Flamingballofwreckage.net – Revisi Kitab Undang-Undang Hukum Acara Pidana (KUHAP) baru-baru ini telah menuai kritik tajam, di mana sejumlah pihak menilai bahwa perubahan tersebut tidak mencerminkan kebutuhan reformasi peradilan, melainkan mengadopsi gagasan yang sebelumnya terkandung dalam RUU Kepolisian 2024 yang ditolak publik.
Ketua Yayasan Lembaga Bantuan Hukum Indonesia (YLBHI), Muhammad Isnur, dalam konferensi pers yang diadakan di Gedung YLBHI pada Sabtu (22/11), mengungkapkan bahwa beberapa pasal dalam draf KUHAP adalah hasil “impor” dari konsep lama RUU Kepolisian.
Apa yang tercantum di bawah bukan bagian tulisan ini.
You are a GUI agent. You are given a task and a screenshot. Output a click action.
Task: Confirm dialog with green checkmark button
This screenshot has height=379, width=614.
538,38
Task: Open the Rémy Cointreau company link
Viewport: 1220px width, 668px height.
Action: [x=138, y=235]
Ia menyoroti penggunaan istilah “penyidik utama” yang disebutkan dalam draf, yang mengindikasikan dominasi kepolisian dalam penyidikan kasus.
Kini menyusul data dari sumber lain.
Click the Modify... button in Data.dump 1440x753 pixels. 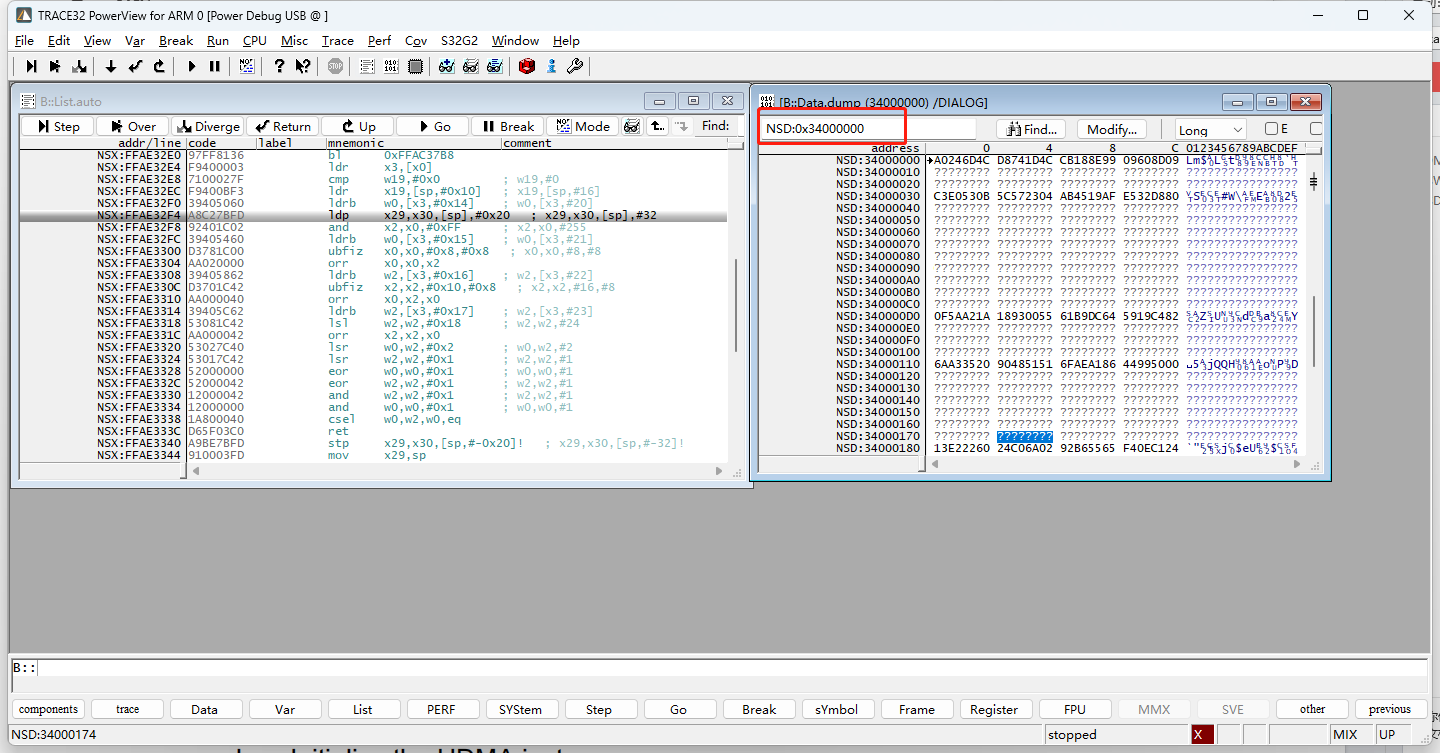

Isnur mengemukakan bahwa meskipun draf akademik RUU Polri mengklaim merujuk pada tiga putusan Mahkamah Konstitusi (MK), tidak ada putusan MK yang menegaskan bahwa kepolisian sebagai penyidik utama. “Putusan MK justru menegaskan kesetaraan dalam proses penyidikan,” ujarnya menegaskan penolakannya terhadap klaim tersebut.
Lebih lanjut, ia juga mempertanyakan legitimasi akademik dari istilah “penyidik utama” yang termuat dalam KUHAP, dan menyatakan bahwa istilah itu tidak memiliki dasar konstitusional serta tidak dikenal dalam sistem peradilan yang ada. “Pertanyaan yang mendasar adalah dari mana dan apa dasar akademiknya?” tanya Isnur.
Isnur menegaskan bahwa narasi kepolisian sebagai satu-satunya lembaga penegak hukum harus dipahami secara komprehensif, merujuk pada Pasal 30 dan Pasal 24 UUD 1945, di mana penyidikan seharusnya berada di bawah kekuasaan kehakiman. Ia menuntut agar wacana ini tidak dipahami sepihak agar tidak terjadi monopoli dalam proses penyidikan.